* [What this task involves] Return the part of the WXEL license article below verbatim, from "Barry University in" up to and including "and management problems.".
— begin Text passage —
WXEL in play
Bidders prospect for licenses on Gold Coast
Applicants from as far away as New York are expected to bid for custody of an orphaned public broadcaster that had been taken in by a nun but is out looking for new parents.
The would-be licensees are competing to run WXEL-FM/TV in West Palm Beach, which broadcasts to Florida’s affluent Gold and Treasure Coasts.
Among the contestants expected to submit bids today for the license are WPBT, a freestanding public TV station in Miami that competes with WXEL for viewers and members; Florida Atlantic University, a state school that sees an opportunity to enhance its communications program; and New York’s WNET, a deep-pocketed producing station with experience in pubcasting mergers and a sizable contingent of donors who winter on the Florida coast. Fort Lauderdale-based Nova Southeastern University expressed an interest in the Palm Beach operation this summer, but did not respond to Current’s inquiries about its plans.
Also expected to seek the license is the Community Broadcast Foundation of Palm Beach and the Treasure Coast, a nonprofit founded this summer by real estate attorney and WXEL volunteer leader Richard Zaretsky. He aims to put community fundraising muscle behind a bid to protect local programming and services. He said the group would consider going into partnership with other entities.
Barry University in Miami Shores, a private college sponsored by Dominican nuns that since 1997 has held WXEL’s license through subsidiary Barry Telecommunications, announced this summer that it would re-examine its relationship with WXEL. Sister Jeanne O’Laughlin, who recently retired as the university’s president, led a rescue of the station after a period of near-fatal financial and management problems.
The radio-TV combo thrived under Barry’s stewardship and now is worth nearly $6.2 million, according to the school’s September request for proposals. WXEL ended fiscal 2004 with net revenues of $1.7 million.
“Our plan is not to do something rash that would put the station out of business or take a community asset and make it something else,” said Timothy Czerniak, Barry’s senior v.p. business and finance. The university is revisiting its strategic priorities and considering whether the stations fit into them.
“Their biggest problem with the station is not that it’s a financial drain,” said Zaretsky, a board member of the university subsidiary that now runs WXEL. Both the radio and TV stations are operating in the black, but university officials devote “people hours” to their support, he said. Because of the 40-mile [correction] trek between the university campus in Miami Shores and WXEL headquarters, Barry’s communications students have been unable to use the stations for training.
— end Text passage —
— begin Raw data —
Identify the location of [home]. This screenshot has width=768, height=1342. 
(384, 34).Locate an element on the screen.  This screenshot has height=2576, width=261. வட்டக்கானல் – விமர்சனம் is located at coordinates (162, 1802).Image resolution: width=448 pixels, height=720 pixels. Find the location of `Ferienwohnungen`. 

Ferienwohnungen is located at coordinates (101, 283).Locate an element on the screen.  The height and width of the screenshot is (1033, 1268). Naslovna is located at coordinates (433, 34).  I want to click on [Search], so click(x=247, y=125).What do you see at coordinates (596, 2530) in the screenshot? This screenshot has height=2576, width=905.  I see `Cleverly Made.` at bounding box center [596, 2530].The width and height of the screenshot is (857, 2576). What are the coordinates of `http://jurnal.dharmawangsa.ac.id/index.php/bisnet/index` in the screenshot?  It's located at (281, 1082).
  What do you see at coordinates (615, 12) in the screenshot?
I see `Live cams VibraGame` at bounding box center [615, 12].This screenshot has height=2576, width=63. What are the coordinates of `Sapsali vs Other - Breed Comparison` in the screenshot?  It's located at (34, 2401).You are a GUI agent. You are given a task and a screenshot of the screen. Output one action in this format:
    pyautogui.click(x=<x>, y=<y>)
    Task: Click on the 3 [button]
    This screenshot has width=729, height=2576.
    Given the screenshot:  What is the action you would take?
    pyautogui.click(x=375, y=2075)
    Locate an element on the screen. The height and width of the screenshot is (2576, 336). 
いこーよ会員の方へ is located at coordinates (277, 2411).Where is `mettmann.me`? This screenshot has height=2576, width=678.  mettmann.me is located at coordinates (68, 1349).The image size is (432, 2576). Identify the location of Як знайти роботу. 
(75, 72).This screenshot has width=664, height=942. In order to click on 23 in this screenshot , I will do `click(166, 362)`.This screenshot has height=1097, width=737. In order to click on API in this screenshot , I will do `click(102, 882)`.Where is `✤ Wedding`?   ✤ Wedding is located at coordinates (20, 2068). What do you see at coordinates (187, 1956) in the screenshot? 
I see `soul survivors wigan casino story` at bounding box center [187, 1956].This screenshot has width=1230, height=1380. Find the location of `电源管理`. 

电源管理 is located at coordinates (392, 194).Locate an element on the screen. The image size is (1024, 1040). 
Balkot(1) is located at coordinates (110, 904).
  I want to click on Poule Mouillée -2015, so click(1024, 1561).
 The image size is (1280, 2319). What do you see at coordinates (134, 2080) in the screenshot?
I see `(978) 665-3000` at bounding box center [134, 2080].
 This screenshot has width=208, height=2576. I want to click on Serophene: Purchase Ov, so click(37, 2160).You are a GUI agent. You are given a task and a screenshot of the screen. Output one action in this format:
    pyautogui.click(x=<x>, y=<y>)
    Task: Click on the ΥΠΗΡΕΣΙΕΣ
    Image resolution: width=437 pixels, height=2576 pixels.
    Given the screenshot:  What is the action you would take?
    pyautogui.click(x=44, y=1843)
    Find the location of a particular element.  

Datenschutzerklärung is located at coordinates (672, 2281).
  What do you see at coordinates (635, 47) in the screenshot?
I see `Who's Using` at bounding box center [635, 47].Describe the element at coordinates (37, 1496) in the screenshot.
— end Raw data —
* [Worked answer]
Barry University in Miami Shores, a private college sponsored by Dominican nuns that since 1997 has held WXEL’s license through subsidiary Barry Telecommunications, announced this summer that it would re-examine its relationship with WXEL. Sister Jeanne O’Laughlin, who recently retired as the university’s president, led a rescue of the station after a period of near-fatal financial and management problems.